Although Hoover’s administration was dominated by efforts, largely ineffective, to cope with the Great Depression, there were also important military developments as well, not all of them positive.

Hoover’s principal approach to fighting the Depression was to cut taxes and spending. Since the armed forces were the principal item in the federal budget, although already rather under-funded after years of economizing administrations, they came in for drastic cuts. During Hoover’s administration, the Navy fell from 356 commissioned vessels (including auxiliaries) to 311, while manpower fell to a fewer than 89,000, the Marine Corps to just over 16,000, and the Army to about 135,000. Procurement of new equipment for all services was severely restricted, although the aviation branches of both services were less drastically affected by the cuts. Overall, of course, the capabilities of all the services were reduced, but the cuts particularly affected the Army, as virtually all formations became skeletal. In contrast, the Marine Corps, though reduced, was still able to maintain regimental sized units in Haiti and the Dominican Republic. The Navy was able to continue its “Fleet Problems,” testing new strategic ideas, tactics, and technologies, notably the aircraft carrier. And while several battleships were placed in reduced commission to cut operating costs, when a Congressional Committee asked whether aircraft carriers were worth their great expense, Chief of Naval Operations Charles F. Hughes (1866-1934), albeit an old battleship sailor, stated that they would be the “last ships I would remove from the active list.” A number of heavy cruisers already under construction when Hoover assumed the presidency entered service during his term in office, but the only new ships actually begun during his administration, an aircraft carrier, some heavy cruisers, and a few destroyers, were already on order: the Hoover administration is the only one during which not a single major warship was ordered for the fleet.

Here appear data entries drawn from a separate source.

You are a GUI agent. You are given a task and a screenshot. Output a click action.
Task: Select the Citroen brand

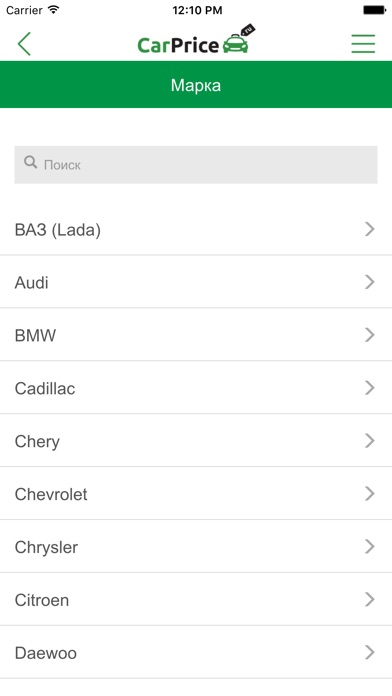[x=196, y=599]
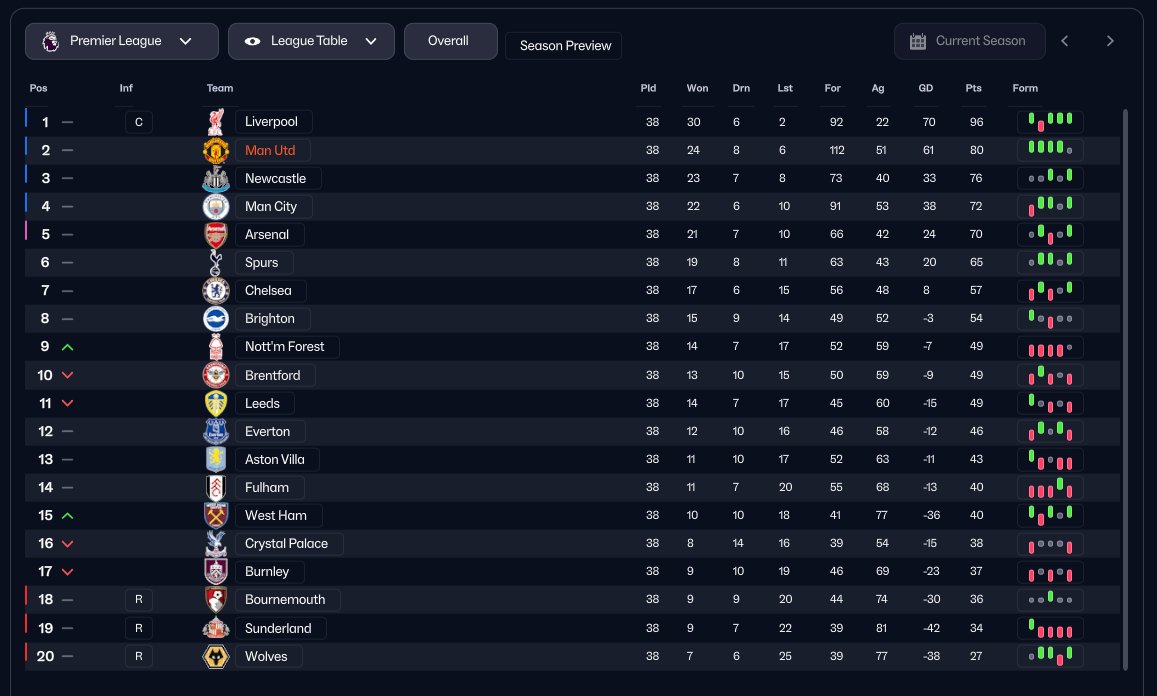Click the Man Utd club badge

point(216,151)
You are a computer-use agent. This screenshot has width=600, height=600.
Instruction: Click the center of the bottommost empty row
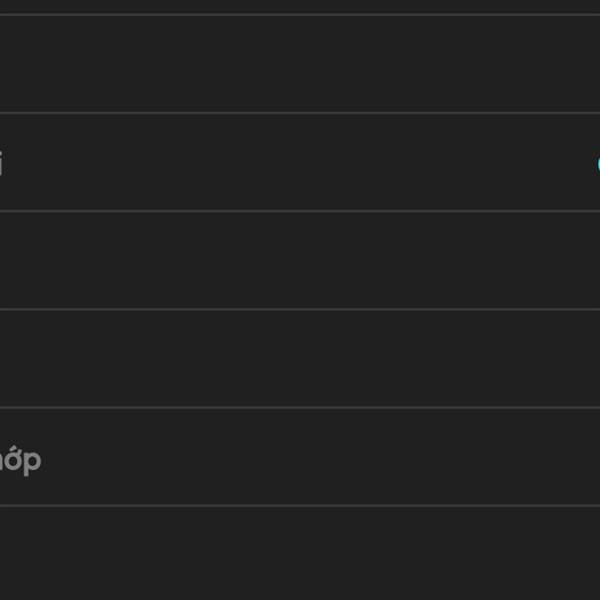point(300,553)
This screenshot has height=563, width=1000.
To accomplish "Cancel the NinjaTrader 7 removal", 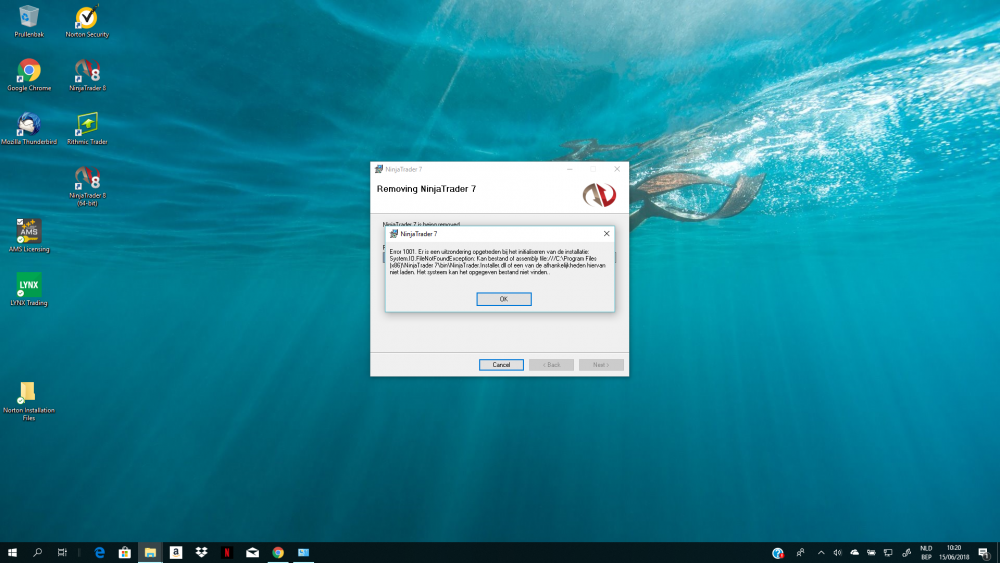I will point(501,365).
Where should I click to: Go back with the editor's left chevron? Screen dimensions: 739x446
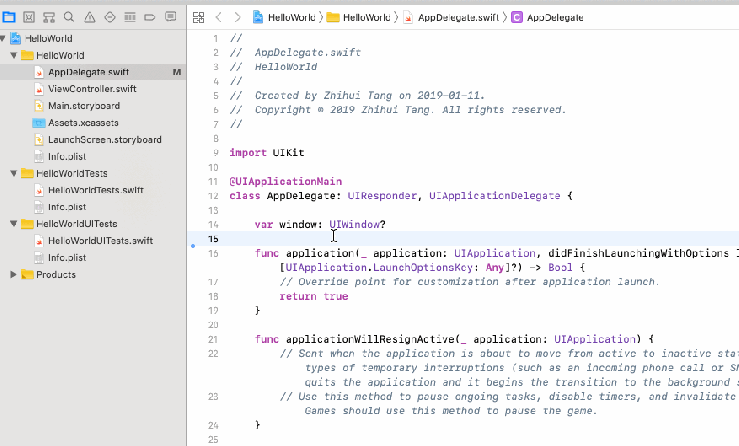pyautogui.click(x=220, y=17)
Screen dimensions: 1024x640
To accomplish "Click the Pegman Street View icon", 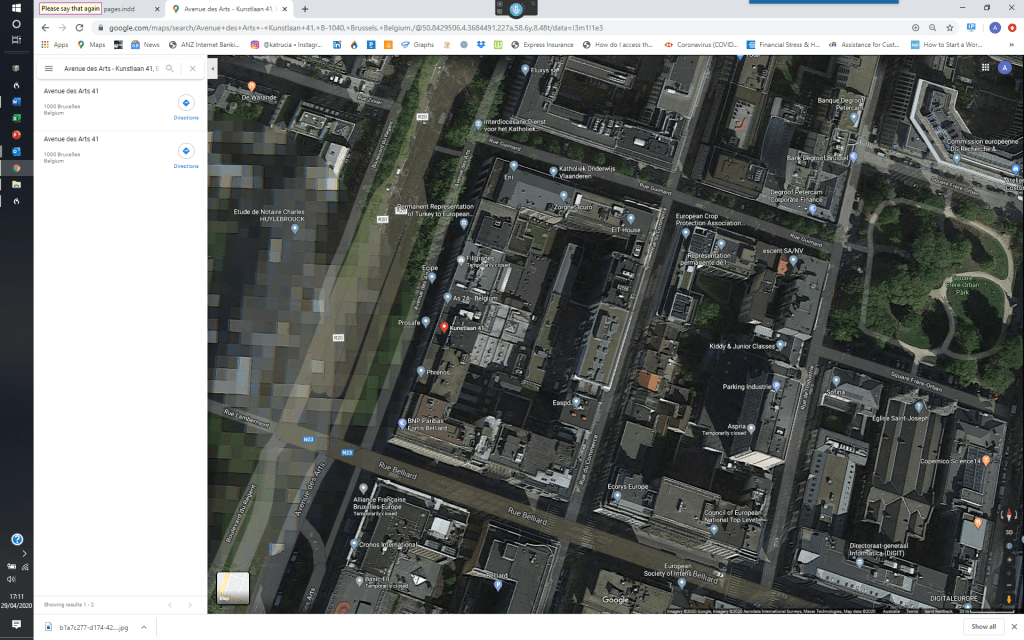I will pos(1008,598).

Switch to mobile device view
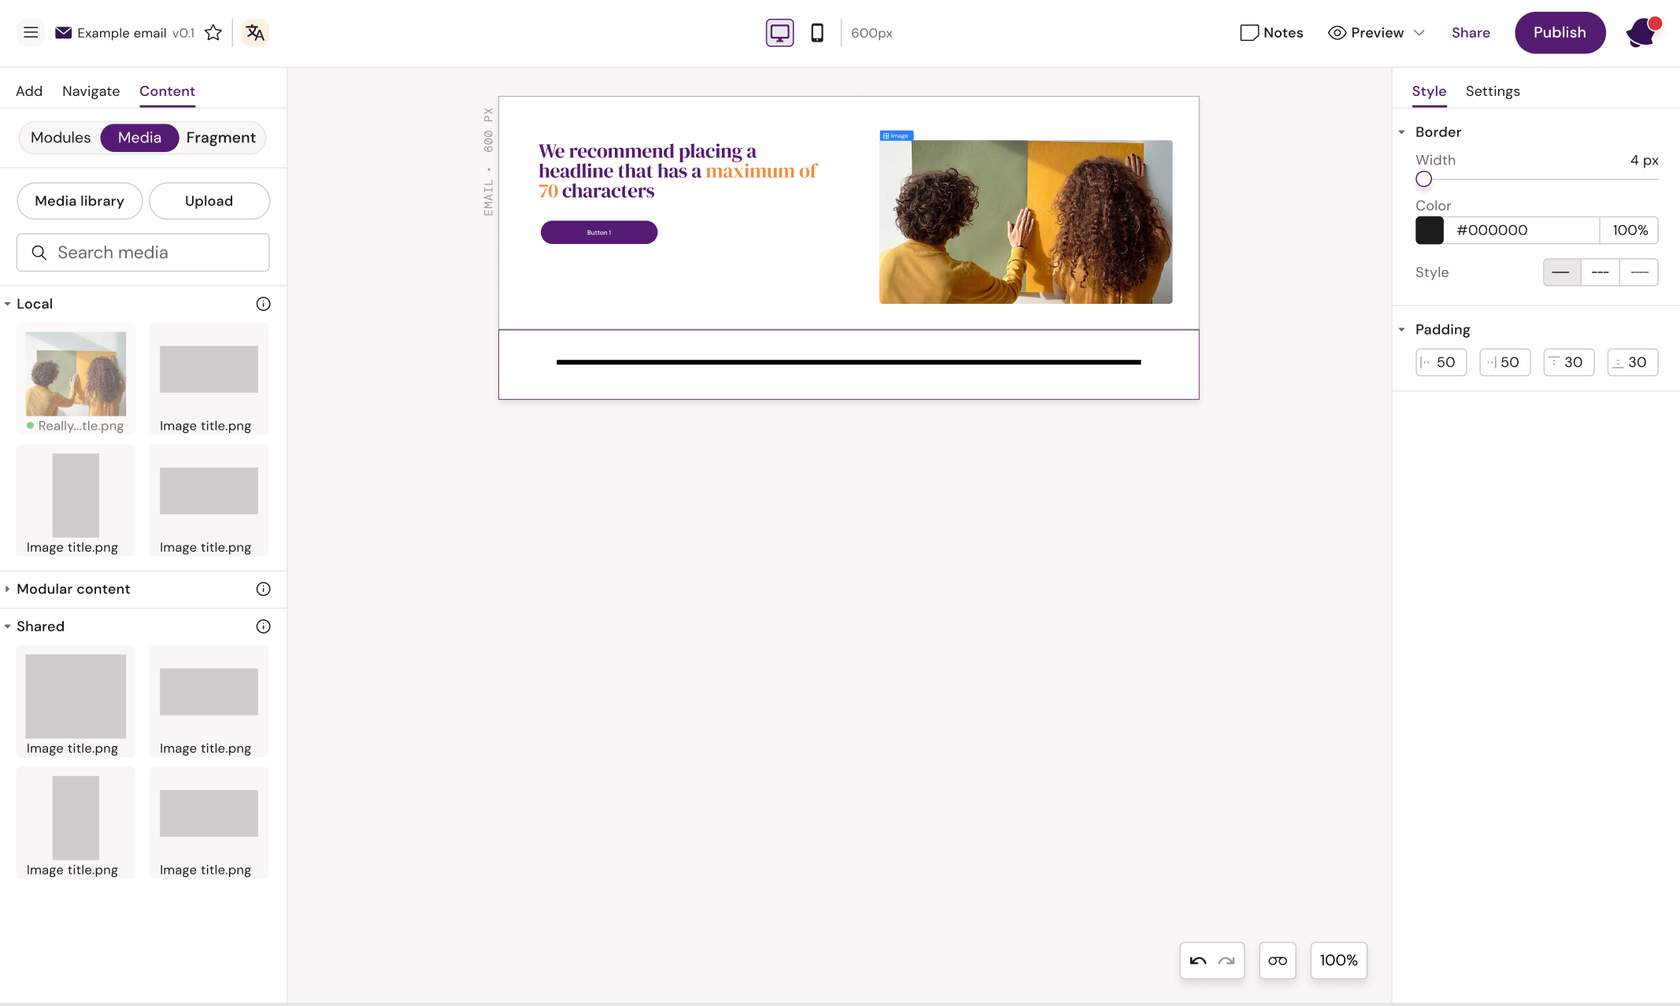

The severe austerity imposed on the Army and Navy during the Hoover years did have something of a silver lining. During the boom-time ‘20s, the services did not get the best recruits. As the Depression deepened, unemployment rose markedly, and the number of men attempting to enlist rose. This permitted much greater selectivity; In some years only about 10 percent of those attempting to enlist were accepted, so that by the mid-1930s more than 85-percent of enlisted men had completed some high school, at time when most Americans had barely completed 9th grade. The Depression also made for a much more stable force. In 1933, for example, the Navy’s reenlistment rate was 93.25 percent, while desertion fell to a few dozen men.

Hoover’s inability to cope with the Depression destroyed his presidency. Although nominated for a second term, he was defeated in 1932.

Herbert Hoover’s retirement was a very active one. He continued to support humanitarian causes, was appointed chairman of several government commissions, particularly during World War II, and created an endowment and institute to further the cause of peace and international cooperation. His funeral, at St. Bartholomew’s Church in New York, was notable for the lack of a military presence, highly unusual in the case of a former president.

The president had two sons. Herbert, Jr. (1903-1969) did pioneering work in radio communications for the aviation industry, and later became an important international business planner and advisor. Disqualified for military service by reason of a hearing impairment, he served as Under-Secretary of State under Eisenhower, 1954-1957. His brother Allan (1907-1993), also did not serve. A career businessman, for most of his life he was active in various Hoover family charitable and education foundations.